今後、これらの視点に加えて「雇用の質」をどのように実現させていくのかを問われることになります。障がい者にとって「はたらくことがゴール」ではなく「はたらくことで目指したい将来を実現させる」ことを考えた雇用の在り方に目を向け、整えていくことが企業の役割に加えられます。
続いて法定雇用率達成企業の割合について見てみます。法定雇用率達成企業の割合とは法定雇用率2.3%を達成している企業の割合を示しており、企業規模ごとに公表されていることから組織の大きさによって障がい者の雇用に対する意識の濃淡を確認することができます。企業全体では対象となる企業数108,202社中、法定雇用率を達成している企業数は54,239社あり、達成割合は50.1%となりました。
内訳は下記の通りです。
- 43.5~100人未満 (55,929社中26,372社が達成) : 47.2%(前年45.8%)
- 100~300人未満 (36,926社中19,684社が達成) : 53.3%(前年51.7%)
- 300~500人未満 (7,025社中3,295社が達成) : 46.9%(前年43.9%)
- 500~1,000人未満(4,825社中2,527社が達成) : 52.4%(前年47.2%)
- 1,000人以上. (3,497社中2,361社が達成) : 67.5%(前年62.1%)
今回の達成割合である50.1%は、厚生労働省が「障がい者雇用状況の集計結果」の公表を開始して以降、2017年に50%に到達してから二度目となります。加えて、0.1ポイント分で過去最高の達成割合を記録しました。わずかな数字ではありますが、障がい者の雇用義務のある約10万社の半数以上が法定雇用率を達成したことになります。
この数値は企業の担当者による採用と定着活動をはじめ、受け入れ先部署、当事者、支援者など多くの方々の努力と理解がつながったことで達成されたのだと感じます。
前年では法定雇用率を達成している割合が半数を超えているのは企業規模が「100~300人未満」「1,000人以上」の群でしたが、令和5年では「500~1,000人未満」の群も加わったことが底上げの要因となりました。
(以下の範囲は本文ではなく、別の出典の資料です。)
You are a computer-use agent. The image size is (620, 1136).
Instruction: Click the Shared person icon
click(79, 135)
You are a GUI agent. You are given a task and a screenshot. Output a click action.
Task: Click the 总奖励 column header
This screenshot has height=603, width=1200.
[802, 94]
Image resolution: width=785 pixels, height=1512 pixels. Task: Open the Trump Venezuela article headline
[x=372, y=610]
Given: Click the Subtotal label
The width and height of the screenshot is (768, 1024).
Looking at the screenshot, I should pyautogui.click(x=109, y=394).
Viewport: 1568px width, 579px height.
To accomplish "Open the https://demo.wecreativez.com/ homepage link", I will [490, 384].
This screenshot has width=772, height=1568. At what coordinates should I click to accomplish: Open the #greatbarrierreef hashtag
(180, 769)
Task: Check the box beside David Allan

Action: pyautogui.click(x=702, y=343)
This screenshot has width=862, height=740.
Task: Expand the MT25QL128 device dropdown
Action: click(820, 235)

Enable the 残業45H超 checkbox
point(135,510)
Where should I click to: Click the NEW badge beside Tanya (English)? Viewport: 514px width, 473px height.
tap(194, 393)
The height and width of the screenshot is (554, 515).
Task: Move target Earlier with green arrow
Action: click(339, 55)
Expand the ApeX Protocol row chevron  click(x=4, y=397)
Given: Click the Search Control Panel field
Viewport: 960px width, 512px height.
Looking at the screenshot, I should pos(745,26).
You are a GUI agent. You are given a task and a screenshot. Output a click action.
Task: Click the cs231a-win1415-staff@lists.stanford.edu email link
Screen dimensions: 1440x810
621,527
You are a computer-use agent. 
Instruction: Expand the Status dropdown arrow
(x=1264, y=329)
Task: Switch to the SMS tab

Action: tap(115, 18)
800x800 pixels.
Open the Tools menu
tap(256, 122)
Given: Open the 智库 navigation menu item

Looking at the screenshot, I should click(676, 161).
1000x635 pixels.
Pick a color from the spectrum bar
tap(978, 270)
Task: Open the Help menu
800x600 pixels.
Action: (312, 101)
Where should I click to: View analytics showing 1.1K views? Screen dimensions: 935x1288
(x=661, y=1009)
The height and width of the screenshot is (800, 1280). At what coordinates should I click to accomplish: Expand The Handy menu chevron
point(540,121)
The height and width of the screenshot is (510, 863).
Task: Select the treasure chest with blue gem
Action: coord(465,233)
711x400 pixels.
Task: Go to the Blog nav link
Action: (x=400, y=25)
令和6年度より法定雇用率が引き上げられ2.5%となります。
そのため、令和6年の法定雇用率達成の割合は、過去の数値から見て半数の50%を割ってしまうと考えられます。しかしながら、同じく令和6年度に新設される「障害者雇用相談援助助成金」事業は法定雇用率の達成割合が低い中小企業を中心に障がい者の雇用を推進させる役割となりますので、早い時期に達成割合が50%を超えるのではないかと期待しています。
ここでお伝えしたいことが、「1,000人以上」の企業規模による障がい者雇用が大きく進むことで全体の数値を押し上げている点です。企業規模を詳細に見ていくと前年に比べて雇用数・法定雇用率の達成割合も増えてはいますが、小さい企業規模では達成割合の半数を前年に引き続き下回っています。障がい者にとってもどちらかというと大きな規模の企業ではたらきたいと考える人も少なくないため、偏りが見られます。
しかし組織単位で見たならば、中小規模の企業一社ごとに障がいのある方たちがはたらくことで多様性社会の浸透につながるのではないかと考えると、規模に関係なく障がい者がはたらきたいと感じる雇用を目指したいと思います。
③「身体障害者の部位別雇用状況」と「就労継続支援A型事業所における障害者雇用状況」
前年度から新たに「身体障がい者の部位別雇用状況」と「就労継続支援A型事業所における障害者雇用状況」が障がい者雇用状況の集計結果で公表されています。
ロクイチ報告内で企業が雇用する身体障がい者の種類別(視覚障がい、聴覚障がいなど)の報告があったものを集計した結果となります。令和5年に雇用されている身体障がい者360,157.0人のうち部位別雇用状況の報告があった248,011人を対象に種類別の雇用状況が下記のように公表されました。
- 視覚障がい者 : 13,959人
- 聴覚又は平衡機能障がい者 : 32,131人
- 音声・言語・そしゃく機能障がい者 : 3,050人
- 肢体不自由者 : 117,349人
- 内部障がい者 : 81,522人
最も多かったのは肢体不自由者、次いで内部障がい者と続き、順位については前年度と変わりありません。今後、障がい者のはたらき方が現在よりも選択肢が増え、職種や役割も多岐になっていくことでこれらの数値にも一定の変化が見られるかもしれませんが、身体障がい者の雇用数が現在の推移から大きく変動することが考えにくいため、変数となり得るのは「地方在住」「重度障がい者」というキーワードになるのではないでしょうか。
もうひとつの「就労継続支援A型事業所における障害者雇用状況」では、就労継続支援A型事業所にて雇用されている障がい者の実績を公表しています。
就労継続支援A型事業とは、障がい者を対象にした福祉サービスである一方で事業所に通所する障がい者と雇用契約を結ぶため、福祉と就労の両面を兼ねた事業となります。今回の報告では全国1,370ヶ所のA型事業所で雇用される障がい者の数は30,213.5人となり、前年の同公表数23,126人より7,087.5人増加したことになります。(※2020年時点で国内のA型事業所数は約2,600ヶ所)A型事業所だけで1年間に7,000人を超える障がい者を雇用したことは驚きの数字です。
ここで考えていただきたいのは、A型事業所は障がい者の就労支援福祉サービス事業を事業の目的としています。一般企業における雇用との違いがあることをご理解いただきたいと思います。
障がい者雇用促進法では「全ての事業主は社会連帯の理念に基づき、適当な雇用の場を与える共同の責務がある」と定めています。